Friday, August 15, 2008

Cause and Effect


Recently, Jason Miller admitted that not all of his magick works. Frater RO posted his thoughts on his blog as well. RO says all of his magick works all of the time but not always in the way that he expected. He gave credit to his Christian beliefs for this wonderful feat. This gives credit to the brush over the painting and the painting over the artist. The fallacy in the good frater's argument can be found in any Philosophy 101 course. Post hoc ergo propter hoc, before this therefore because of this. Frater RO believed in his god before his magick and then assumes his god is the cause of the effect.

Frater RO's magick works as often as Jason's no more no less. Frater RO deems magick to work when he can see an effect. Jason deems magick to work when he sees the intended effect. Neither of these need give credit to any other force, belief or faith.

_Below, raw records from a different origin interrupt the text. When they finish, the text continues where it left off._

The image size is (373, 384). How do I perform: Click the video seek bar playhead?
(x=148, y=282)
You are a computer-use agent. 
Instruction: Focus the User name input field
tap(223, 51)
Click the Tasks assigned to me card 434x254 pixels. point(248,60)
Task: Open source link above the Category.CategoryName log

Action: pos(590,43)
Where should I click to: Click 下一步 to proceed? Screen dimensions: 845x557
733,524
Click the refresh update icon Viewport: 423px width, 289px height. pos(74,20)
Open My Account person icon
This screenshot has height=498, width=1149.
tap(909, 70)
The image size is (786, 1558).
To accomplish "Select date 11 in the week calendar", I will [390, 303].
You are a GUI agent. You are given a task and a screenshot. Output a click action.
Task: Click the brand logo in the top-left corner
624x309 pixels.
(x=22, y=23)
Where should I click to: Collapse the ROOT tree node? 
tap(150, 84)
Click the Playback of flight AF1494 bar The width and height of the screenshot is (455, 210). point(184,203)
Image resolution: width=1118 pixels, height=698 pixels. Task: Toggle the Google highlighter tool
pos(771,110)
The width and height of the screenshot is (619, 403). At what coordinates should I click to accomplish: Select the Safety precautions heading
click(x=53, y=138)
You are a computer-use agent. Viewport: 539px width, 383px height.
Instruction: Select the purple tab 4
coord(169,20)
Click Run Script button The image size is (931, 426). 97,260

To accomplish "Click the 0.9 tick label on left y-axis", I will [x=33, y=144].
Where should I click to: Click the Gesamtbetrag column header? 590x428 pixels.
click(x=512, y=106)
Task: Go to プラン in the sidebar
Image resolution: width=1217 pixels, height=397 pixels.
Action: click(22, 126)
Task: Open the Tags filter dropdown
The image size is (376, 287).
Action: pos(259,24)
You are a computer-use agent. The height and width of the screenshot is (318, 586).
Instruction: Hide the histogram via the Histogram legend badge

My magick always works by Frater RO's definition and I am not Christian. From Jason's perspective, my magick works reasonably often and close enough more often than that. The odd thing is that the occasional dud is often illusory. I've considered some acts of magick a success only to realize their long term effects to be much greater. I've considered some acts of magick failures only to realize the magick created a seed which flowered only in the passing seasons.

So RO may give credit to his god if he so wishes. I credit the doing of the magick. Magick is a verb.

(picture from: http://media.pureprofile.com/wordpress/?cat=1)

1 comment:

Rufus Opus said...

Blasphemy! And I must not have made the point as clearly as intended. I perform Christian Magic, and I am a Christian. God has revealed himself to me over a period of years, and my beliefs have been formed around the sequence of revelations.

These all fit within a neo-platonic christian framework, and so I practice Christian magic. Operating within the belief system you're born to is one of the admonitions in the Book of Abramelin, and while I don't think it's absolutely necessary, I do think it helps.